Other variables associated with mental health are sex , domestic or foreign birthplace , and socioeconomic status [SES; 44]. The participants’ sex was noted by test-personnel, and birthplace (“Were you born in Norway”) was assessed in the questionnaire. Parents’ education level was included as a measure of SES .
Data were managed and analyzed in IBM SPSS Statistics 25 (IBM, Armonk, New York, USA). SDQ data were scored according to the syntax provided by the SDQ information web page . The syntax summed the scores from each of the four subscales needed to create the TDS variable. Cronbach’s alpha was employed to assess the internal consistency of TDS and the result was .62.
We created z scores stratified for sex and BMI quartiles for handgrip strength, standing broad jump and sit-ups. The z scores were used to create one composite mean z score for muscular strength. SES was analyzed by including only the parent with the highest education level.

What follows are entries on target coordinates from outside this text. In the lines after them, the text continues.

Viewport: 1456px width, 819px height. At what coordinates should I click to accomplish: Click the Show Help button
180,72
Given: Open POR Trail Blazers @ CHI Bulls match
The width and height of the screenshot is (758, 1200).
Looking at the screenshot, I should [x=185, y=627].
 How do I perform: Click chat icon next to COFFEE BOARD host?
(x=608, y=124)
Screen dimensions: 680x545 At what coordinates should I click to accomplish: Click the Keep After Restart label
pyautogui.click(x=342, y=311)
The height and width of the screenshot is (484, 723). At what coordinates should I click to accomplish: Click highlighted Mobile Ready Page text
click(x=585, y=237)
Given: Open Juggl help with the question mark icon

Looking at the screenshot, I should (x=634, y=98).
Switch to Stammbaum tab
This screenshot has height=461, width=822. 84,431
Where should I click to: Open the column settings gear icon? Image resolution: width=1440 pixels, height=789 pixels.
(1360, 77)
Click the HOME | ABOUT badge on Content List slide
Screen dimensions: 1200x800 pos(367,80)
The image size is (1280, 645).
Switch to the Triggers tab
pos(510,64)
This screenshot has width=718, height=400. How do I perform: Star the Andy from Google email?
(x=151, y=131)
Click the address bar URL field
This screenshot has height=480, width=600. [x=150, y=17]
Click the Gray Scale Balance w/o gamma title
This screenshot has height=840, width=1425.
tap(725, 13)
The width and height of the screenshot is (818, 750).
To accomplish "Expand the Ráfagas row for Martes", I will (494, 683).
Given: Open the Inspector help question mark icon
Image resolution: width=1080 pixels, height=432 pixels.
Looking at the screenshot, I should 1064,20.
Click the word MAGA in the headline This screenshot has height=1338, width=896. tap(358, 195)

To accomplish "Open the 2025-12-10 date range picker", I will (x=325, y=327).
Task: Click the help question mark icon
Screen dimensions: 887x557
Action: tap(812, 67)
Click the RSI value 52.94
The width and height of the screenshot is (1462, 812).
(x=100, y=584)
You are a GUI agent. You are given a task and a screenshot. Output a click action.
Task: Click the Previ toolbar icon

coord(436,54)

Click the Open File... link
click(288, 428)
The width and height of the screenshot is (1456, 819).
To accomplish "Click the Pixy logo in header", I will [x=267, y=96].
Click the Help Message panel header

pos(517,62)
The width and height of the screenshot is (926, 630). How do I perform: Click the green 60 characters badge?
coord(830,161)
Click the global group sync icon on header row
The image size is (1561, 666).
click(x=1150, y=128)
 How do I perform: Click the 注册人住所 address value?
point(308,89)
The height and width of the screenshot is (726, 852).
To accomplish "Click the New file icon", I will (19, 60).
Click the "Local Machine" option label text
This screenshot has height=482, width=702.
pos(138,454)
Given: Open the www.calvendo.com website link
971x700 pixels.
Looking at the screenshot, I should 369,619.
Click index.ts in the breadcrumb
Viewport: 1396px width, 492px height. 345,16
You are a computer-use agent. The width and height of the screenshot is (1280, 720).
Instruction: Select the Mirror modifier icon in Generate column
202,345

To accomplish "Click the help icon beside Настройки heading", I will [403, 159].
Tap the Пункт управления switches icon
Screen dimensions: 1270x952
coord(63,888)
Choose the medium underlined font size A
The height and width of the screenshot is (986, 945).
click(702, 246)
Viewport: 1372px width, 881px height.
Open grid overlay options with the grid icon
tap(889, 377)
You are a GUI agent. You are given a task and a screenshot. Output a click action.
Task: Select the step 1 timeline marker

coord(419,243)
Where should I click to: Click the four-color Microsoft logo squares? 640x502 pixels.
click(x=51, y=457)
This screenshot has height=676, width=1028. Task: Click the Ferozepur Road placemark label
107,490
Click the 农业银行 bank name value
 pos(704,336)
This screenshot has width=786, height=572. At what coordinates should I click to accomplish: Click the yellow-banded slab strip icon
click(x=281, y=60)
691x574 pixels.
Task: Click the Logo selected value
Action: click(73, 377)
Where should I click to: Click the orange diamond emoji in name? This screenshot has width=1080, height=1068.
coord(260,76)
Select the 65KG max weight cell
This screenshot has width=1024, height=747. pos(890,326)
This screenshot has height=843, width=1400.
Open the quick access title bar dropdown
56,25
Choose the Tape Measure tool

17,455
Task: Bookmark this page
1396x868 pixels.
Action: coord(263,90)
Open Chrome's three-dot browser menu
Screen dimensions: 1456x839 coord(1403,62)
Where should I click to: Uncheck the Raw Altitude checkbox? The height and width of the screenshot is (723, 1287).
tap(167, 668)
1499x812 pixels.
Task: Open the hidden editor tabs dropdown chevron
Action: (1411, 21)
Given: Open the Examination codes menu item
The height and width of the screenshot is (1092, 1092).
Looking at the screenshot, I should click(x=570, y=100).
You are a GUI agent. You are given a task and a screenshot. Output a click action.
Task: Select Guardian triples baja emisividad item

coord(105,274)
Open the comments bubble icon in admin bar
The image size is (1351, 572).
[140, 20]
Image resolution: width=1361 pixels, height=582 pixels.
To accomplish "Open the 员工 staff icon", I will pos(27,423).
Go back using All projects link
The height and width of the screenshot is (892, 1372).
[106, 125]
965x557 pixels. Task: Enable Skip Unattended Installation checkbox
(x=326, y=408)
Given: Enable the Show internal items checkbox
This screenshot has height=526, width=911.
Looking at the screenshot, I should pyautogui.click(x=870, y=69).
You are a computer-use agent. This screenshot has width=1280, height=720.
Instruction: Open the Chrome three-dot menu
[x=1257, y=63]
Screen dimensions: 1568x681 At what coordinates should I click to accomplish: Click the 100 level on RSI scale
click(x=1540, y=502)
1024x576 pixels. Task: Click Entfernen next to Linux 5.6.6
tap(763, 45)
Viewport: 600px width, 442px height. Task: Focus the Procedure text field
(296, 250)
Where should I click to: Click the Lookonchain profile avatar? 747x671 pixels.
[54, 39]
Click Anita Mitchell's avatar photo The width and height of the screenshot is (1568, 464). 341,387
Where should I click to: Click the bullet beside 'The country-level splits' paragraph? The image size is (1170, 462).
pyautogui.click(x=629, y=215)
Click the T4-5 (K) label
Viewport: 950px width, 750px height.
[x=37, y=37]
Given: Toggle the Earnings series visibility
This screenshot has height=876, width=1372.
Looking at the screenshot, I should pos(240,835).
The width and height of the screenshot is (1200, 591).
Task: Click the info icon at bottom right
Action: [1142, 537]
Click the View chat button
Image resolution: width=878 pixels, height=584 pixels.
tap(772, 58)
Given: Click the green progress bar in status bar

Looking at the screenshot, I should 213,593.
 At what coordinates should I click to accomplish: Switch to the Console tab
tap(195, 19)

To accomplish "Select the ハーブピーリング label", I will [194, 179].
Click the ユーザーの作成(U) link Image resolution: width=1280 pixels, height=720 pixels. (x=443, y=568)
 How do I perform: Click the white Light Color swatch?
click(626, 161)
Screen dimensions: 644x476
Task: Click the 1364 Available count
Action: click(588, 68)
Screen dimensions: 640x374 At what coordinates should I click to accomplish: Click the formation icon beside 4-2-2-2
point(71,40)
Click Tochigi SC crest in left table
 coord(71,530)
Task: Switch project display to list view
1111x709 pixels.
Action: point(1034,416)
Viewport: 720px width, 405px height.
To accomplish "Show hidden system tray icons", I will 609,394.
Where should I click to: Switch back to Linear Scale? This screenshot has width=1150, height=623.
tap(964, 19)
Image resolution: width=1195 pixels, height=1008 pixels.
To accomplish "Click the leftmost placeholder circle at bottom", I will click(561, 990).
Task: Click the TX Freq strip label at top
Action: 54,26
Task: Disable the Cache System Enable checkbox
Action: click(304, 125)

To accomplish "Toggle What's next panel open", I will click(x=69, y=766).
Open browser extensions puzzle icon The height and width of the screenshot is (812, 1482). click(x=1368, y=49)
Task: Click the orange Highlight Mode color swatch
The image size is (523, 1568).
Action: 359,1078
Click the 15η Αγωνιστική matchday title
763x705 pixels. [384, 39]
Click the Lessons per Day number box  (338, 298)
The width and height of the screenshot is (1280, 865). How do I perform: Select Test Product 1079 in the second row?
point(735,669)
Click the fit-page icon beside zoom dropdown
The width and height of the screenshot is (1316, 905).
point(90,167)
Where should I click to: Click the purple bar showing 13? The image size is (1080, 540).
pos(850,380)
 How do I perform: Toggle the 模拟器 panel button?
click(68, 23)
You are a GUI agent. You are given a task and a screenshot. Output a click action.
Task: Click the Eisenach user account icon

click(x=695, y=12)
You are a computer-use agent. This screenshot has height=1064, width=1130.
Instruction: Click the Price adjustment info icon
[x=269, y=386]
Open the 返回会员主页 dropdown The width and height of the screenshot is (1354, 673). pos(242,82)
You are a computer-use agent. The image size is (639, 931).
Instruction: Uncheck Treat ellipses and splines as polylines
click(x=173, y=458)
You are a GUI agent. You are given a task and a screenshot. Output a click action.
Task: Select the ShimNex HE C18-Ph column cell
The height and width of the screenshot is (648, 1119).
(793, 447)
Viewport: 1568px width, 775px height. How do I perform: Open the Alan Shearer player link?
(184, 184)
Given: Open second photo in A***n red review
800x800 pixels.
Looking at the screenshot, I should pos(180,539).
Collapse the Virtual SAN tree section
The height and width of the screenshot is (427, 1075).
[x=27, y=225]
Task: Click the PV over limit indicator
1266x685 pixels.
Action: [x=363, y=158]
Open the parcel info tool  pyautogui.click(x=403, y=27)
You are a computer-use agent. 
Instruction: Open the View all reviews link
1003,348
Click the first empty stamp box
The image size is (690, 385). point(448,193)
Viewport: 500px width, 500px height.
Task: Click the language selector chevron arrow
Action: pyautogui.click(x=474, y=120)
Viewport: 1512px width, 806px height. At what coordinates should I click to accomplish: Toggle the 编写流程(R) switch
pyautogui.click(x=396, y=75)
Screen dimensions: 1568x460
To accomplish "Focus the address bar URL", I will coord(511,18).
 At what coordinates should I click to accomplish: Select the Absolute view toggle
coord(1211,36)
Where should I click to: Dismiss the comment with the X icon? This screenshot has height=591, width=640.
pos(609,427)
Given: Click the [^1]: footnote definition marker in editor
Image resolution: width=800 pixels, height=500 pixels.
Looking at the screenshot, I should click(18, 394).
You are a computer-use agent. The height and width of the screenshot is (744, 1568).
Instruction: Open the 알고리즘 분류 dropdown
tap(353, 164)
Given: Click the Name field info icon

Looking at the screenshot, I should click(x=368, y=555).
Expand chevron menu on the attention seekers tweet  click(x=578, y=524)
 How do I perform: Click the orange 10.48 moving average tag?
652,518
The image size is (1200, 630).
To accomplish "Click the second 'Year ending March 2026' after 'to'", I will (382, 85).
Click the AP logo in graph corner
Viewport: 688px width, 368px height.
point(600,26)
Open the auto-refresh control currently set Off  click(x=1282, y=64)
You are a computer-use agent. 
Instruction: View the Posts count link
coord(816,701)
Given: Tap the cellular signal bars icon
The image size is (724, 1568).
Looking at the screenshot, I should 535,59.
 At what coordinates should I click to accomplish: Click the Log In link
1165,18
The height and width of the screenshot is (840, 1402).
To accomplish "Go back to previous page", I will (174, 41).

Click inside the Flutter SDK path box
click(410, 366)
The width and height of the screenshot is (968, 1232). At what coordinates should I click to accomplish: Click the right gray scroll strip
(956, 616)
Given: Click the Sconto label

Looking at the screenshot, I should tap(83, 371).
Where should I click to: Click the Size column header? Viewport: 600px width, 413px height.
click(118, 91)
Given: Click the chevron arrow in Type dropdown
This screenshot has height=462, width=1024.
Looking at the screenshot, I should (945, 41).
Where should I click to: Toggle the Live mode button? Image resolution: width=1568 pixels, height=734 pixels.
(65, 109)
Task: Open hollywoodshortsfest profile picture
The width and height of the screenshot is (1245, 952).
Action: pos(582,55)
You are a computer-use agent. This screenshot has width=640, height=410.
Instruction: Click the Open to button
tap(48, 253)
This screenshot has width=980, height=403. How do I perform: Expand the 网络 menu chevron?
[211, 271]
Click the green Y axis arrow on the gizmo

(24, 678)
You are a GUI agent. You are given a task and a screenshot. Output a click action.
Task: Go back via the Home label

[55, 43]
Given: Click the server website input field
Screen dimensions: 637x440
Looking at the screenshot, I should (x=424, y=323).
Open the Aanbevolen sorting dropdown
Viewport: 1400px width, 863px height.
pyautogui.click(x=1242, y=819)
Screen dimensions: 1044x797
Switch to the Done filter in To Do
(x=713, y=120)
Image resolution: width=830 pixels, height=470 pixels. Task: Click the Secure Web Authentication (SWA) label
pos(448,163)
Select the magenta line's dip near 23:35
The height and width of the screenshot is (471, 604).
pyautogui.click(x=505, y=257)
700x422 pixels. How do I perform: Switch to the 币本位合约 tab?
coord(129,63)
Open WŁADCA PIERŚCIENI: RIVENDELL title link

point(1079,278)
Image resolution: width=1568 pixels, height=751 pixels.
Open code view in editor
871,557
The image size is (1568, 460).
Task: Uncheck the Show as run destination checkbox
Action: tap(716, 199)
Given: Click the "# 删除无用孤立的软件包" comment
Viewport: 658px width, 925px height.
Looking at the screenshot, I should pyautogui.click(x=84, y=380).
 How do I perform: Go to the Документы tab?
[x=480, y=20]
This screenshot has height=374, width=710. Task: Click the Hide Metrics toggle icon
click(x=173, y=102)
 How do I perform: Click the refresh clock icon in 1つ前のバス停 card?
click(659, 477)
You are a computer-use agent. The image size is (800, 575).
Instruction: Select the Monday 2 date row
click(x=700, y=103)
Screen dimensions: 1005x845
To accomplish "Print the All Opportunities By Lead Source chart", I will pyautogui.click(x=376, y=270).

Next, parents’ education level was categorized as either ”lower secondary school or less”, ”upper secondary school”, “less than four years university education” and “four years or more university education”.
Out of 2045 participants, 27% (n = 559; girls = 38.2%) had at least one missing value. A new grouping variable was created to analyze differences between participants with all values (n = 1486) and participants with missing values (n = 559). The following primary analyses were carried out on the complete-case group only, while extensive missing value analyses were conducted to examine if they influenced the primary results.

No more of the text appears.